PROBLEM REQUIREMENTS: Report how many lines in the rows below contain the string "Task", treating uppercase and lowercase letters as distinct, and give only that number.

DATASET RECORDS:

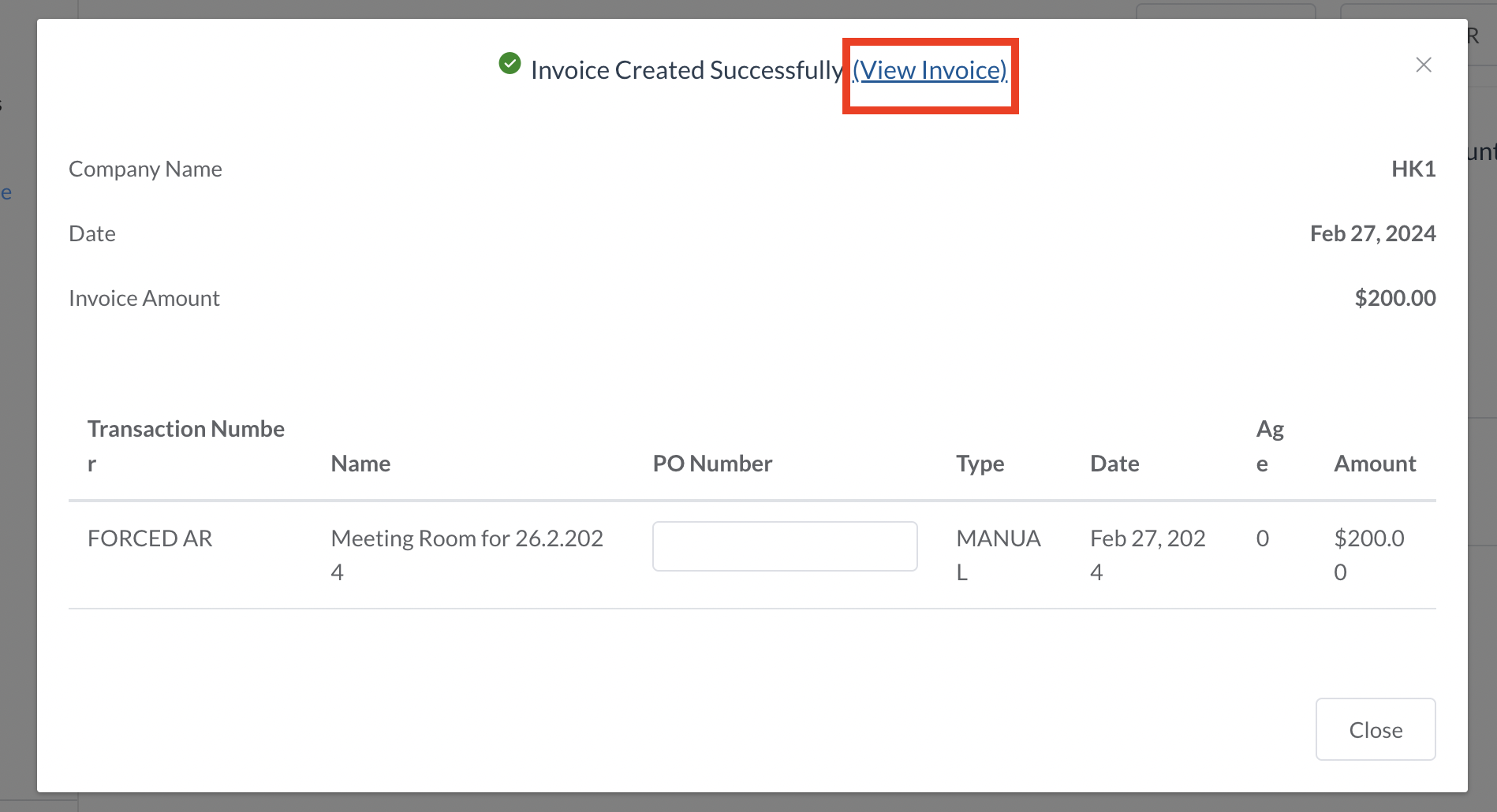Select the Date column header in table
This screenshot has width=1497, height=812.
click(1114, 464)
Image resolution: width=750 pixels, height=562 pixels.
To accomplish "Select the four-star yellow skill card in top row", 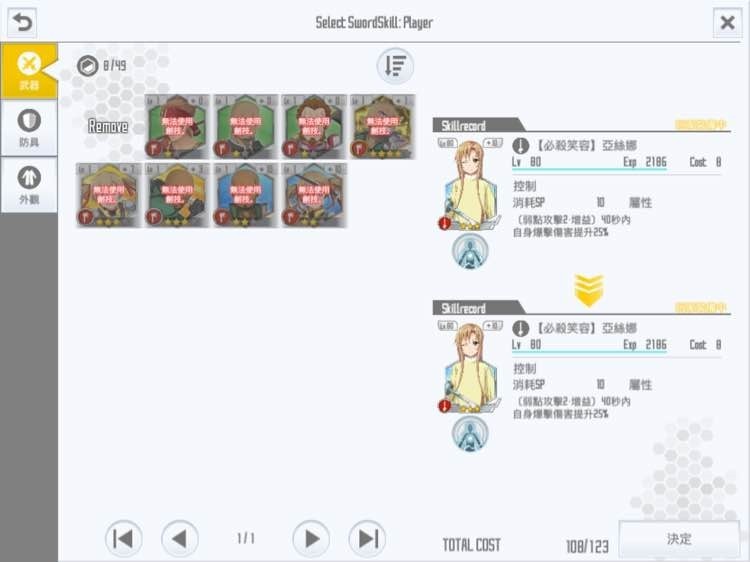I will pos(383,127).
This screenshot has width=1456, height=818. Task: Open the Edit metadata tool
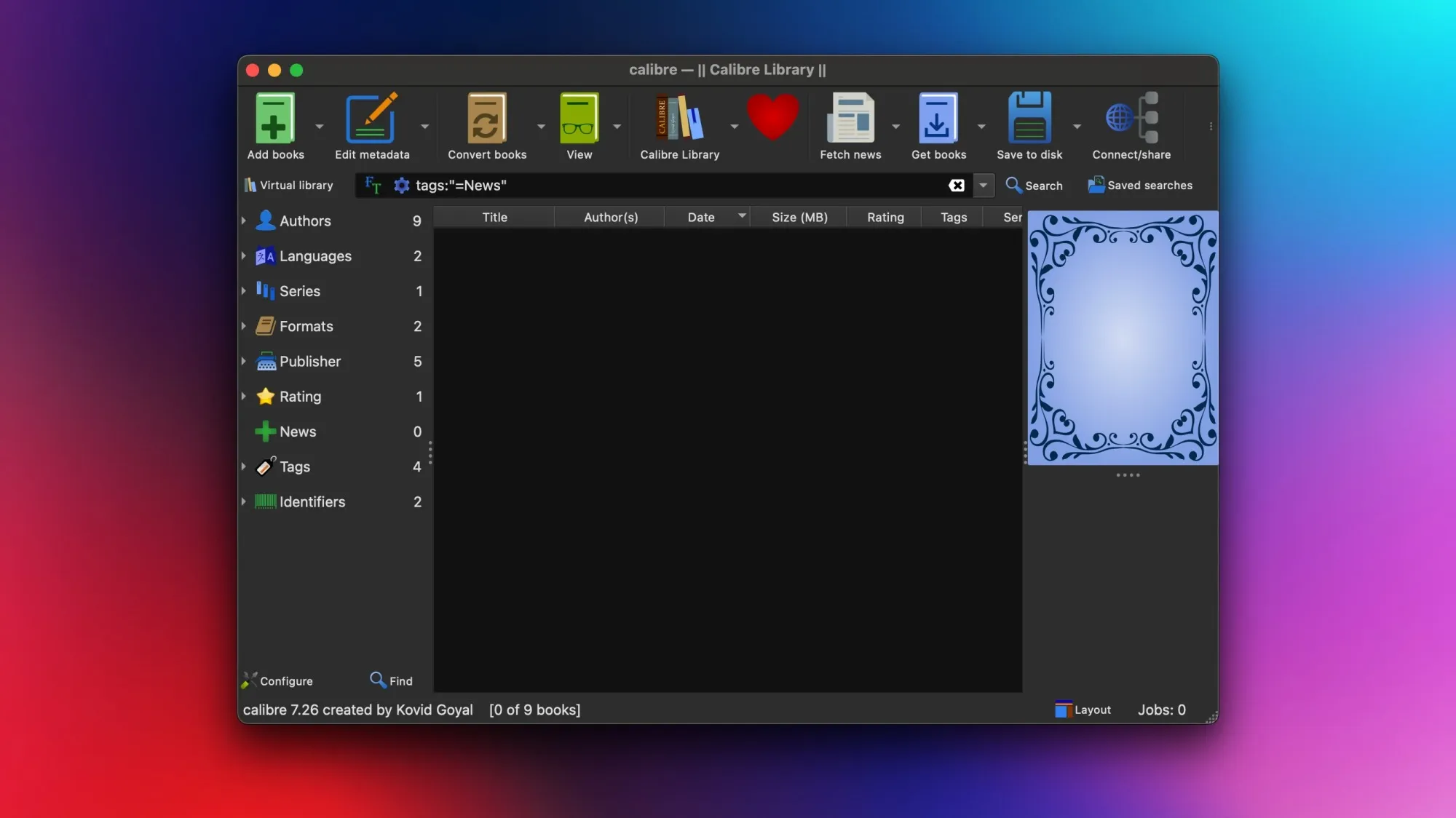371,119
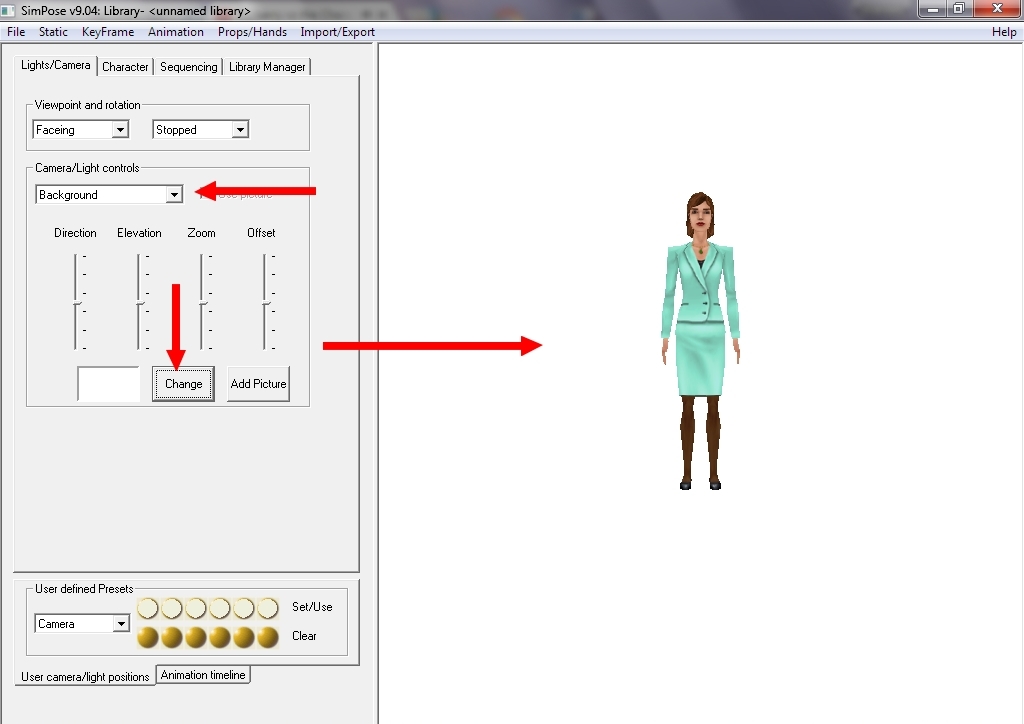The image size is (1024, 724).
Task: Click the last gold Clear preset ball
Action: (x=267, y=637)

FINAL RESULT: 2